* **WRITTEN REQUEST**
Return the lines from the line with "Where should I" up to and including the final line of the records, with no changes.

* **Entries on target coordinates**

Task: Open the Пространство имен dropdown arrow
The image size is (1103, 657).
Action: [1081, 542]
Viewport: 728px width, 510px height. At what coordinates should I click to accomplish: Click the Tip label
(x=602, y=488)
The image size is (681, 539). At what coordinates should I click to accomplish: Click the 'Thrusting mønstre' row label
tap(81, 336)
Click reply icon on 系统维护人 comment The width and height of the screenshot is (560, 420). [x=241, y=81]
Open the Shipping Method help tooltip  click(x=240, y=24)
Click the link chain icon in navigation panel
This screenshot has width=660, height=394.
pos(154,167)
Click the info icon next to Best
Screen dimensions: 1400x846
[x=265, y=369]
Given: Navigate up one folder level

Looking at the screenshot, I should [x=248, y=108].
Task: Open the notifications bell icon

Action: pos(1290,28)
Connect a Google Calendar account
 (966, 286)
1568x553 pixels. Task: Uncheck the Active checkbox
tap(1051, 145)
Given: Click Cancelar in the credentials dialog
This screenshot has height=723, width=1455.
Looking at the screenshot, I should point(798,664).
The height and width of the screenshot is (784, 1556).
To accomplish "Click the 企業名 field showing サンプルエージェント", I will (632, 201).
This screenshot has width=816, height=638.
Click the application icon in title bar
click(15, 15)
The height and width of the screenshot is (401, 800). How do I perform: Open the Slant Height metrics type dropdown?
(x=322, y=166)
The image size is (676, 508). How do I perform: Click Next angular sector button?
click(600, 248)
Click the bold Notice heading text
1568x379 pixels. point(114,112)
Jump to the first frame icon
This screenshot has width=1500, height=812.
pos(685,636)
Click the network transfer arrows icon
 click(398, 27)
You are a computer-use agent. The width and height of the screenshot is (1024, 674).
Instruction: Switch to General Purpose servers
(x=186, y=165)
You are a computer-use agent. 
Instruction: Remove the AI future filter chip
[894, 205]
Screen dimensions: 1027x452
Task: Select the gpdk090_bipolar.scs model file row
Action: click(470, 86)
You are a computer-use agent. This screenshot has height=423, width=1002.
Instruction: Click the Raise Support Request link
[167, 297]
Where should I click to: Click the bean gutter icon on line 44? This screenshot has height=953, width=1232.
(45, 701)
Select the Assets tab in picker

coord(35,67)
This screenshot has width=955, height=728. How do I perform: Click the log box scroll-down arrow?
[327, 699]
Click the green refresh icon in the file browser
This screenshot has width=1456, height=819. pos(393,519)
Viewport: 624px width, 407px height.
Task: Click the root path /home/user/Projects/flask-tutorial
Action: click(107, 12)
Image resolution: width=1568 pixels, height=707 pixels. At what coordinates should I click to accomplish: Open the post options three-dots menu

* **OUTPUT BELOW**
Where should I click to: Click the bean gutter icon on line 44? This screenshot has height=953, width=1232.
(45, 701)
Select the Assets tab in picker

coord(35,67)
This screenshot has width=955, height=728. How do I perform: Click the log box scroll-down arrow?
[327, 699]
Click the green refresh icon in the file browser
This screenshot has width=1456, height=819. pos(393,519)
Viewport: 624px width, 407px height.
Task: Click the root path /home/user/Projects/flask-tutorial
Action: click(107, 12)
Image resolution: width=1568 pixels, height=707 pixels. At what coordinates should I click to accomplish: Open the post options three-dots menu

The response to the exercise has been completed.